Unlike traditional depictions that separate heaven and earth into orderly registers, Michelangelo creates a single, swirling vortex of bodies. More than 300 figures—saints, angels, the saved, and the damned—are caught in a vast circular motion radiating from the commanding figure of Christ. His raised arm signals the moment before the divine verdict is spoken, a gesture that both summons and restrains the chaos around him.
Beside Christ, the Virgin Mary turns her head in quiet resignation, no longer interceding but awaiting the outcome with the rest of humanity. Around them cluster saints identifiable by their attributes:
St. Peter with his keys
St. Bartholomew holding his flayed skin—often read as Michelangelo’s self‑portrait
St. Catherine of Alexandria with her wheel
St. Sebastian with his arrows
The lower half of the fresco stages the drama of resurrection and damnation. On the left, the saved rise with the help of angels, reclaiming their bodies as they ascend. On the right, demons drag the condemned downward in a violent struggle. At the very bottom, Michelangelo borrows imagery from Dante’s Inferno: Charon ferries the damned across the river, while Minos—coiled by a serpent—awaits them as judge.

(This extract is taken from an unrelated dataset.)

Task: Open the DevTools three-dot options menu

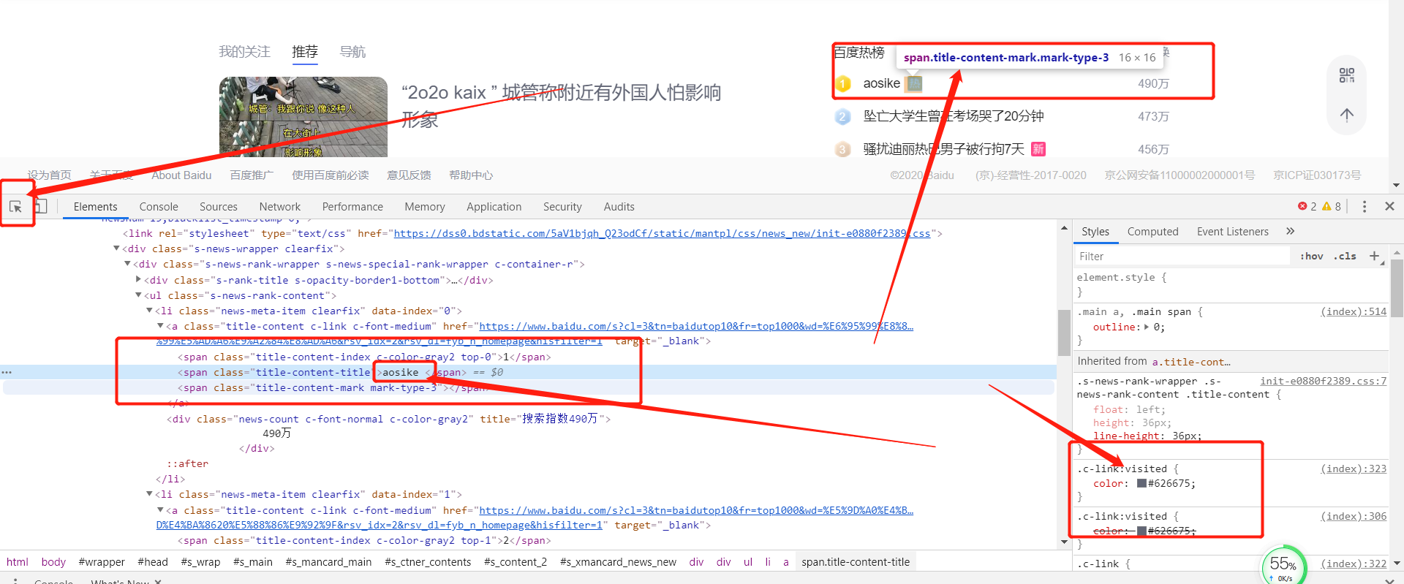Action: click(x=1364, y=207)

The fresco’s palette is more restrained than the ceiling’s, dominated by flesh tones and sky. Yet restoration revealed flashes of orange, green, yellow, and blue that animate the composition. The muscular bodies—Michelangelo’s signature—are rendered with sculptural intensity, their twisting forms amplifying the sense of agitation and existential dread.
From the moment it was unveiled in 1541, The Last Judgment provoked both admiration and outrage. Critics objected to the abundance of nude figures in a papal chapel. Biagio da Cesena, the papal master of ceremonies, famously declared it more suited to “stoves and taverns” than a sacred space. In response, the Council of Trent ordered many of the nudes to be covered, a task carried out by Daniele da Volterra—earning him the nickname Il Braghettone, “the breeches-maker.”
Today, The Last Judgment is recognized as one of Michelangelo’s greatest achievements: a monumental meditation on human vulnerability, divine justice, and the tension between salvation and despair. Its emotional intensity, anatomical daring, and theological ambition continue to challenge and fascinate viewers nearly five centuries later.